I know the other thread got locked but if anyone wants to go back and read my original ‘complaint’ (I use that word lightly) about my pill, which is really what started all of this, it wasn’t really about machining marks - it was about the profile. Mine was quite a bit taller in the center resulting in a teetering noctigon, which means very little surface-to-surface contact at all. I don’t mind taking a few minutes to smooth out some machining marks, or even “filling them in” with solder when I flow it all together, but if the noctigon won’t even lay flat there’s no solution but to remove quite a bit of material, which is not a fun process to do by hand.

Others have not reported the same issue though, so it would seem I just got unlucky which isn’t a big deal. It happens.

I hope that translates well to Chinese and is clear.

I also hope that two different materials — “copper” and “brass” — translate clearly, for this conversation.

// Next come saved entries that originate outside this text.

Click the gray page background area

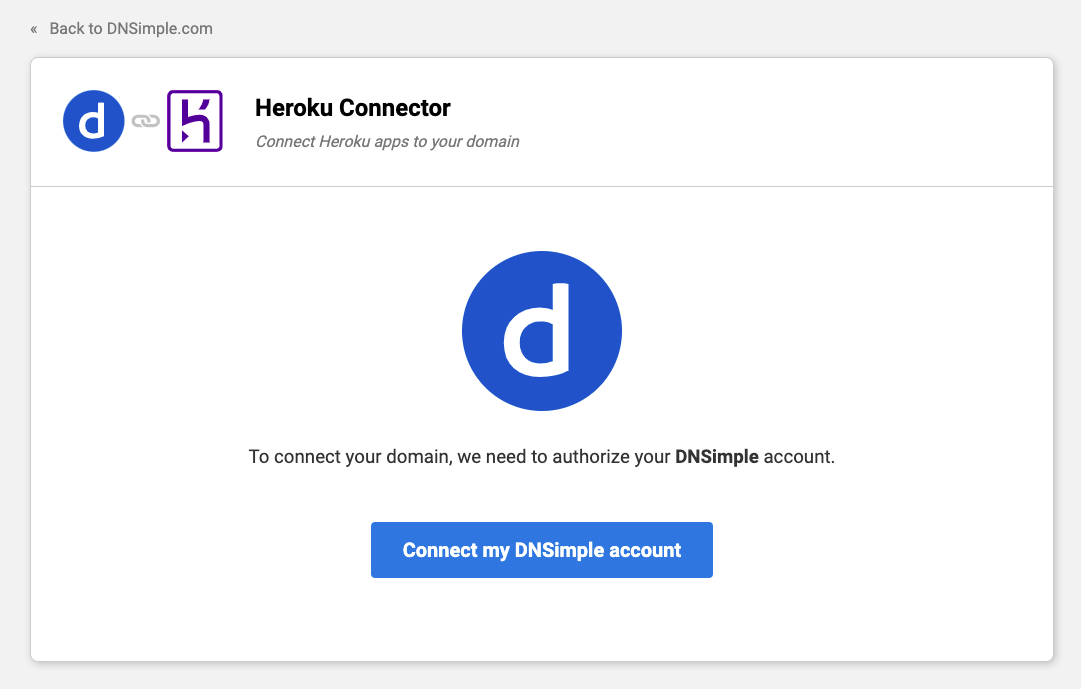coord(15,400)
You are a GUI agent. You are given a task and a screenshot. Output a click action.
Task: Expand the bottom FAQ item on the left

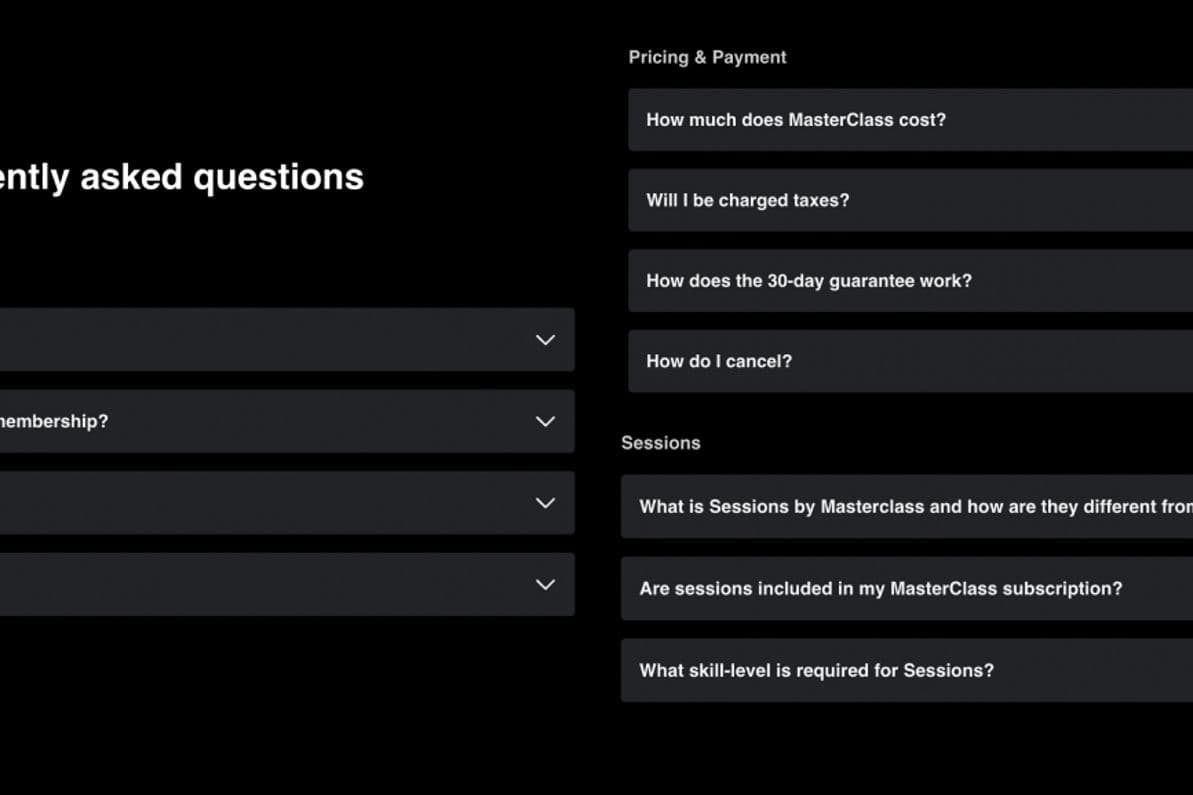click(280, 584)
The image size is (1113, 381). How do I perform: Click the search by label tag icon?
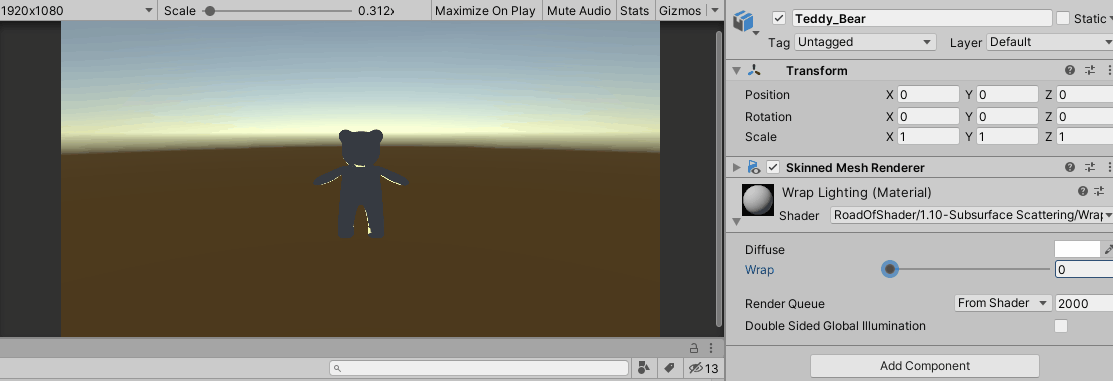tap(669, 368)
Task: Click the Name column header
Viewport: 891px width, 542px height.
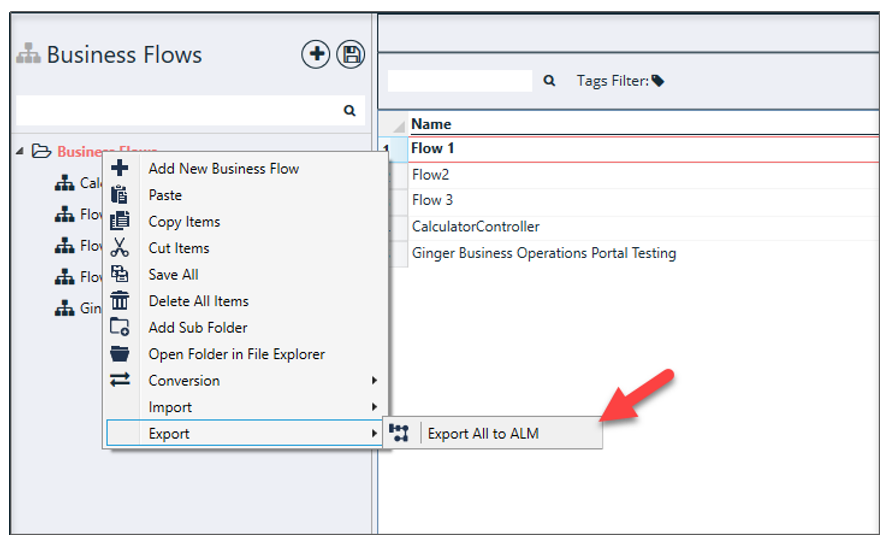Action: click(431, 124)
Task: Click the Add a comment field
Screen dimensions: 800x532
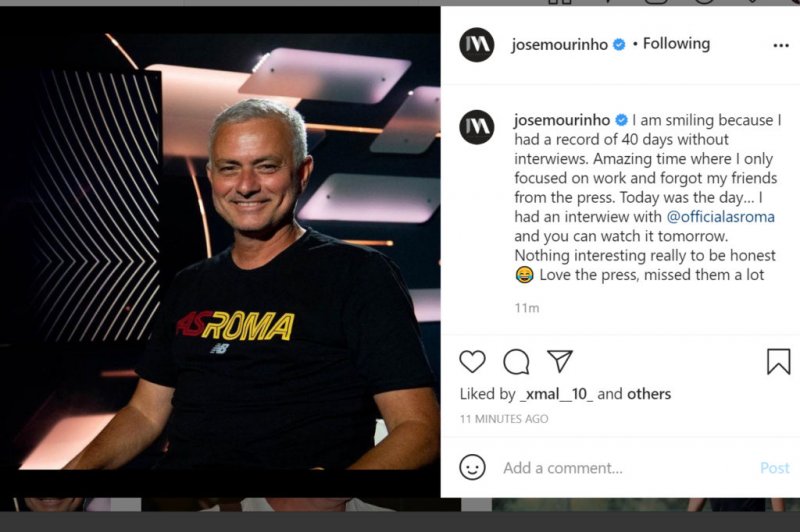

Jaxman you are really doing excellent work. I work very closely with Convoy on many projects so I am familiar with the troubles both you and Simon face having to work with the resources available to you in your part of China. I know you both put a tremendous amount of your own time into your flashlight companies. In my opinion Jaxman and Convoy stand out above the rest of the competition in providing high quality flashlights while keeping cost to your buyers very reasonable. Truly exceptional value-per-dollar. Well done. :+1:

问题在于中心部位稍微凸起,导致接触面积减少。

Also for Jaxman, note the original post by emarkd is a different issue — and the two different issues are already being confused a bit here:

That’s an example of a reject not being rejected.